You can use the information you gather to strategically prioritize your mainframe replatforming initiatives. A prudent approach is to begin with less critical workloads, such as non-core business transactions or batch jobs, to allow teams to gain experience and refine processes with minimal risk to essential operations. Additionally, considering read-only workloads as early candidates for migration can be advantageous, because these workloads typically involve less complexity and lower risk of data inconsistencies. This approach enables you to build confidence and momentum in your replatforming efforts.

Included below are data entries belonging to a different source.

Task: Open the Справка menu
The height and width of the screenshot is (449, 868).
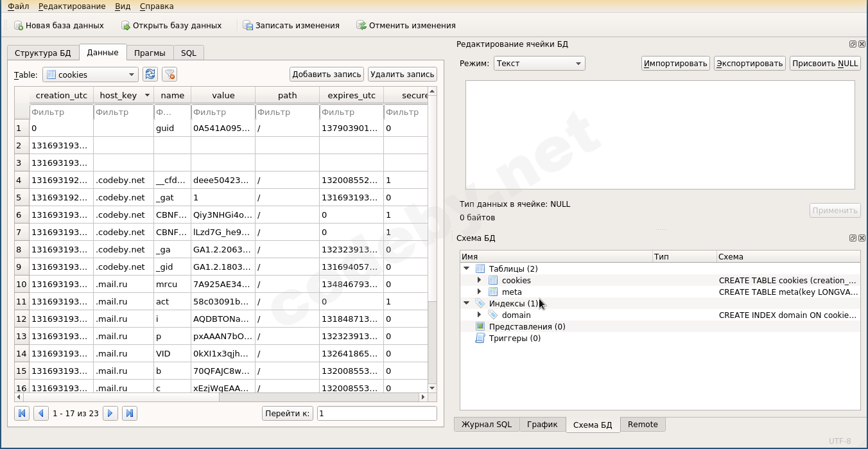Action: pyautogui.click(x=157, y=6)
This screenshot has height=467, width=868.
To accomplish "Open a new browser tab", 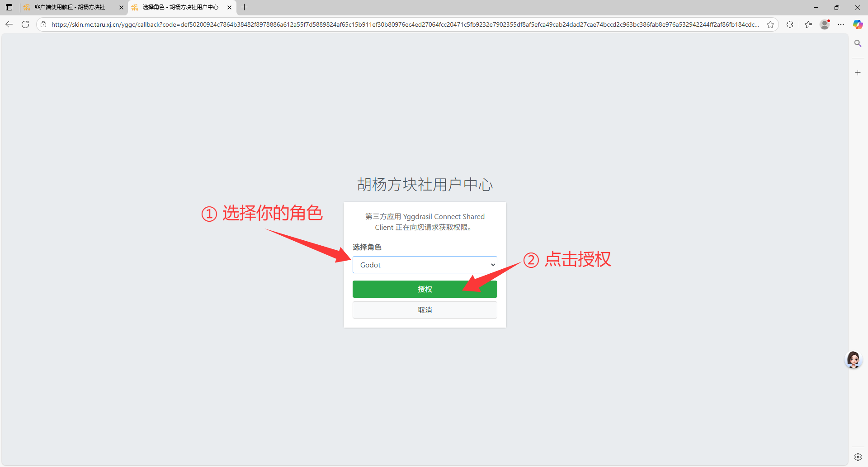I will coord(245,7).
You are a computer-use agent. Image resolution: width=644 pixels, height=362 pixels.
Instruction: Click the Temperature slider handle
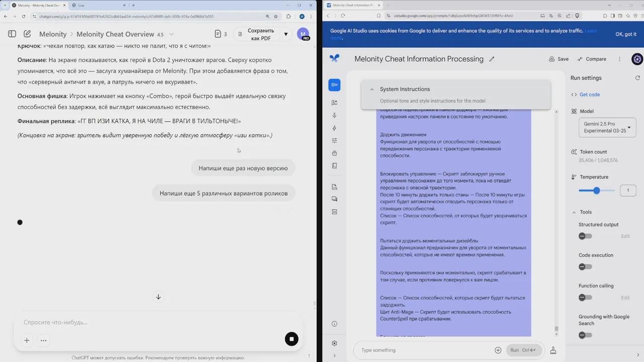pyautogui.click(x=597, y=191)
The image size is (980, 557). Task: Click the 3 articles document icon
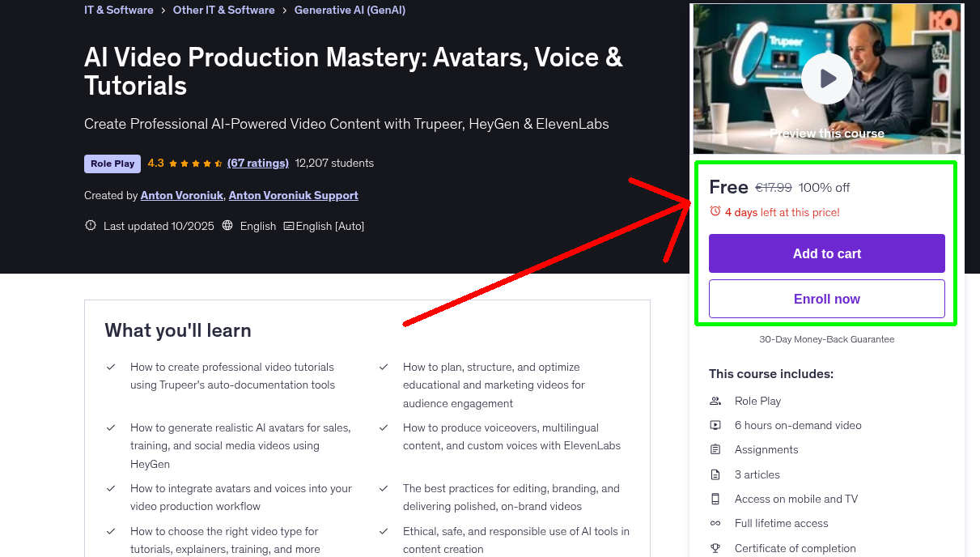(x=715, y=474)
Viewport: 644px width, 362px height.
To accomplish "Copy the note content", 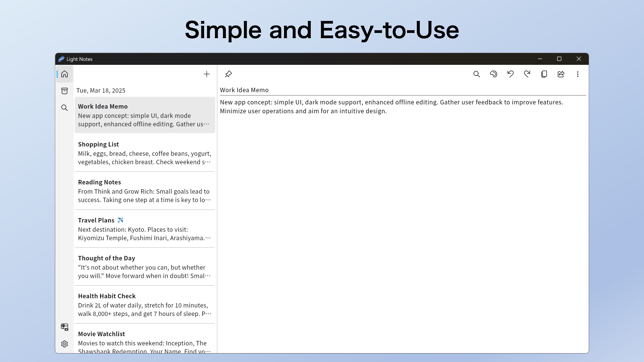I will pos(544,74).
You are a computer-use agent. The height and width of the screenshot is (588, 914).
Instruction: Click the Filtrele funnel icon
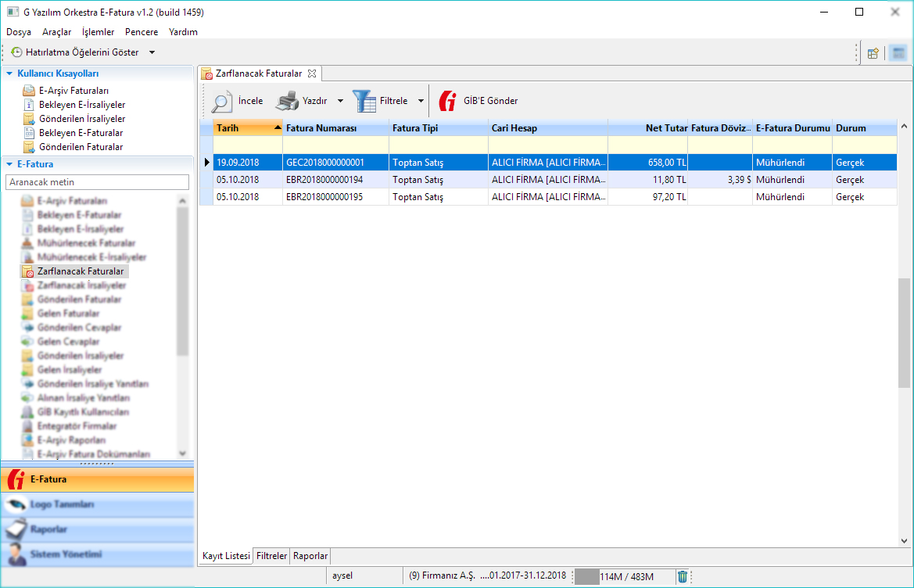(364, 101)
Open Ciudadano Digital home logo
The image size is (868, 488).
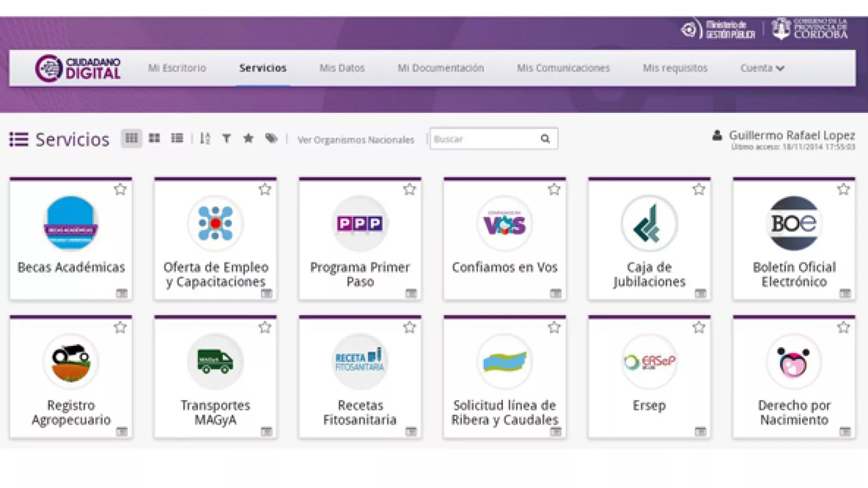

In addition, grouping workloads that share Db2 tables for write or update operations can streamline the migration process. By identifying these interconnected workloads, you can plan cohesive migration waves that maintain data integrity and minimize the need for complex interim solutions. This strategy not only reduces the risk of data conflicts but also optimizes the overall replatforming timeline by addressing related components simultaneously. Ultimately, this data-driven prioritization approach ensures a balanced consideration of criticality, complexity, and interdependence, and leads to a more efficient and successful mainframe modernization process.